### Selected excerpt
## begin

According to the senior officer, an example of Saddam's desperation came today with the 3 rd ID at a bridge near Najaf when Republican Guard forces — he said he believed they were from the Nebuchadezzer Division — put women and children out in front of them and were shooting at U.S. forces from behind the cover of the civilians. When one woman tried to move aside, she was shot in the back and fell into the river (a U.S. solider apparently rescued her). "The regime has inflicted more casualties on its own people in the last couple days than any errant bombs of ours."

Going forward, this officer warned against traditional ideas of how the battle may progress. "If youre looking for a big, World War II-like push to Baghdad, I'm not sure you'll see it. This plan is about pressure and nuance and subtle pressure." He also said Karbala would get a "a lot of action" in the very near future.

In terms of capabilities, the regime has its up and downs. This officer mentioned one clever thing that Saddam had done to harden his communications system. "He buried fiber optic cables, which made it much more difficult for us to disrupt the system. But now we're getting to those," he said.

When asked why the regime hadn't yet shattered, he admitted it was a good question. In part, he said, "Americans in particular have a hard time I think fully comprehending a totalitarian regime that terrorizes its own people and has established a system on control that recalls the Nazis and Stalinist Russia. It is hard for us to understand that a general like myself would be out in the field commanding an army because my family was being held hostage and threatened with death. All of it — human shields, execution squads — we have a very hard time understanding that. There are a number of people who have everything to lose of this regime goes. That goes a long way to understanding the resiliency of the regime."

## end

Print the stretch of the officer's remarks on the Iraq campaign from "According to the" through "very near future.", word for word.

### Information provided

## begin

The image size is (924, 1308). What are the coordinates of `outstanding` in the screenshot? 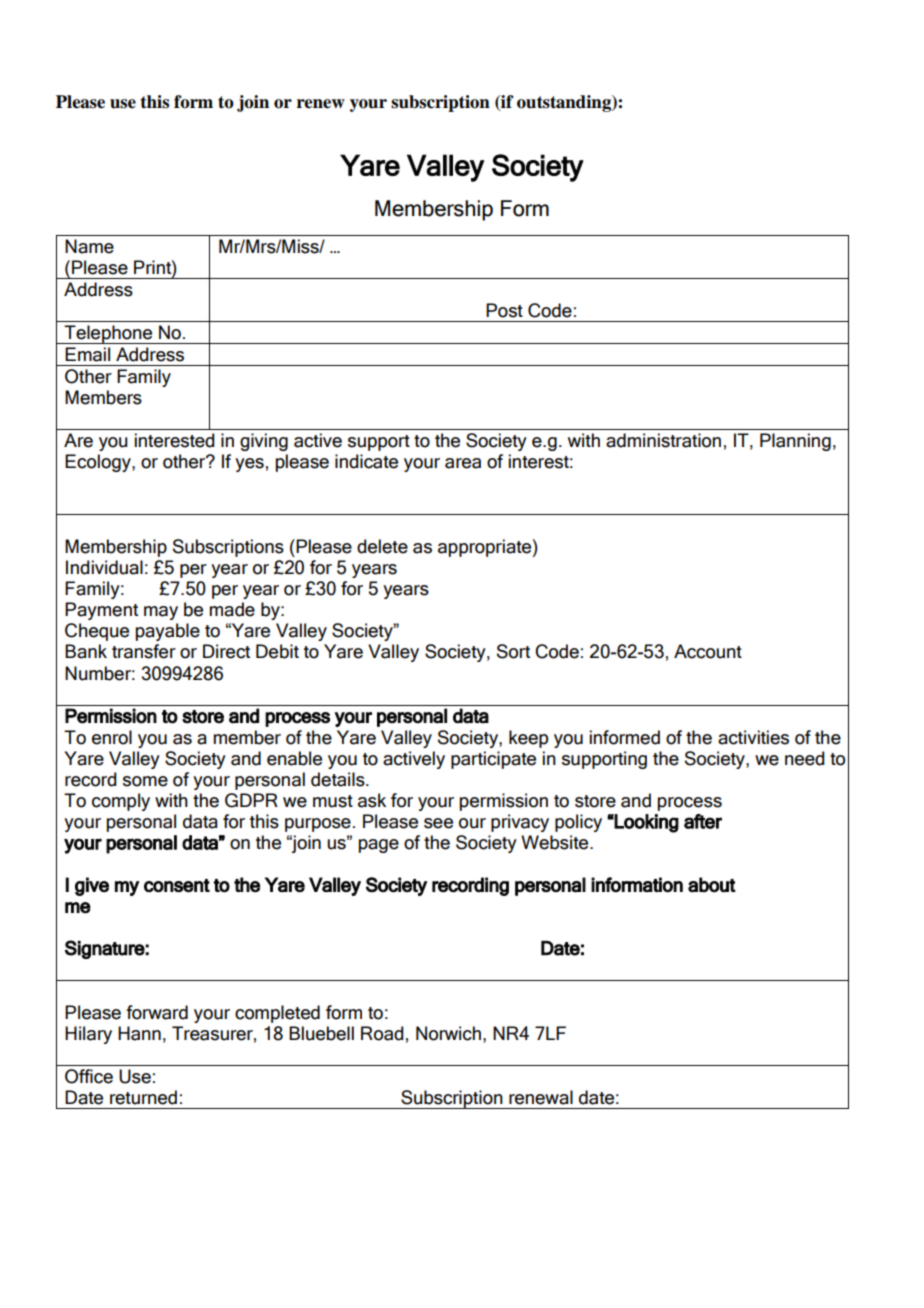 It's located at (565, 103).
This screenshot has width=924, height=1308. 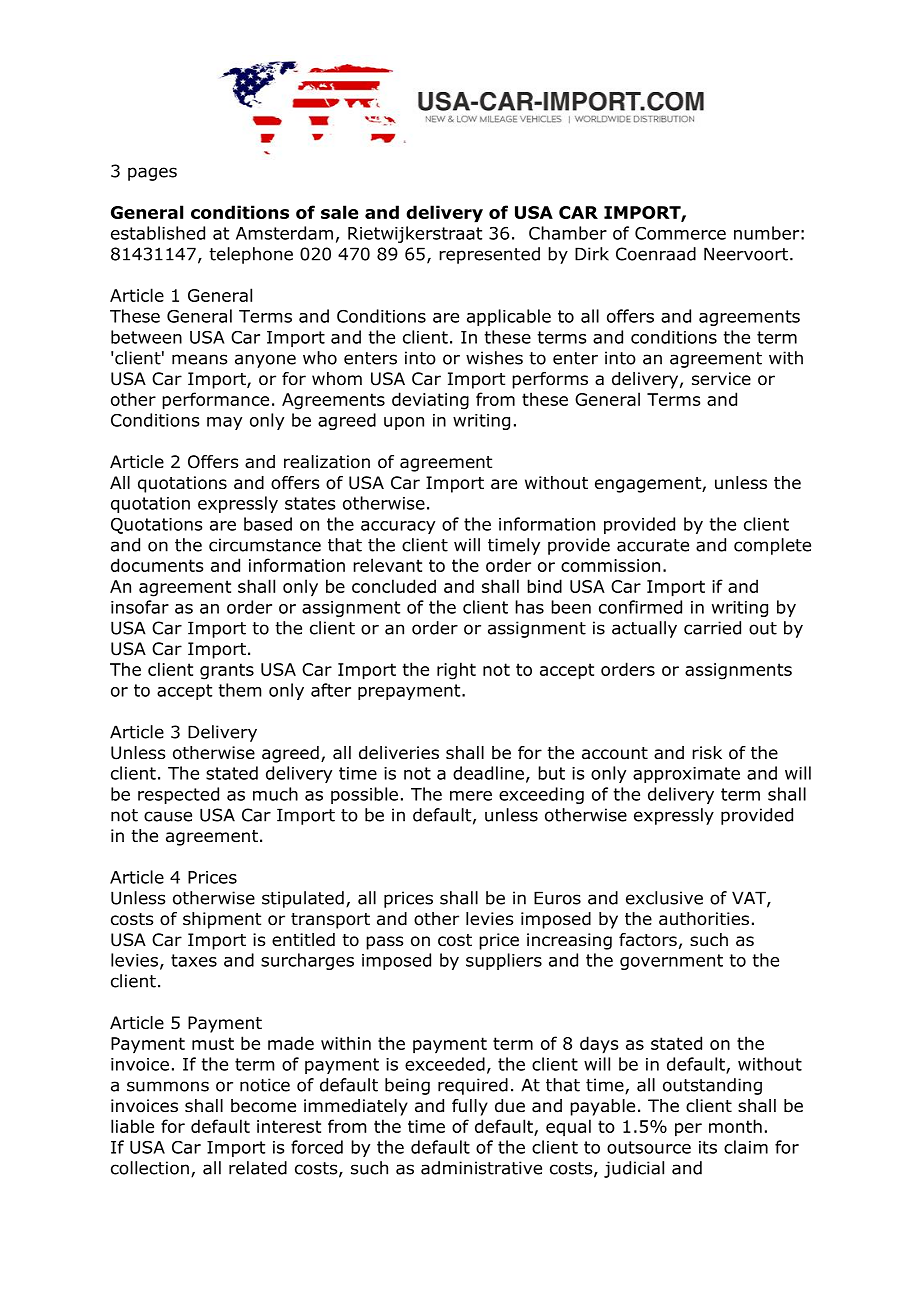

## end

### Right answer
According to the senior officer, an example of Saddam's desperation came today with the 3 rd ID at a bridge near Najaf when Republican Guard forces — he said he believed they were from the Nebuchadezzer Division — put women and children out in front of them and were shooting at U.S. forces from behind the cover of the civilians. When one woman tried to move aside, she was shot in the back and fell into the river (a U.S. solider apparently rescued her). "The regime has inflicted more casualties on its own people in the last couple days than any errant bombs of ours."

Going forward, this officer warned against traditional ideas of how the battle may progress. "If youre looking for a big, World War II-like push to Baghdad, I'm not sure you'll see it. This plan is about pressure and nuance and subtle pressure." He also said Karbala would get a "a lot of action" in the very near future.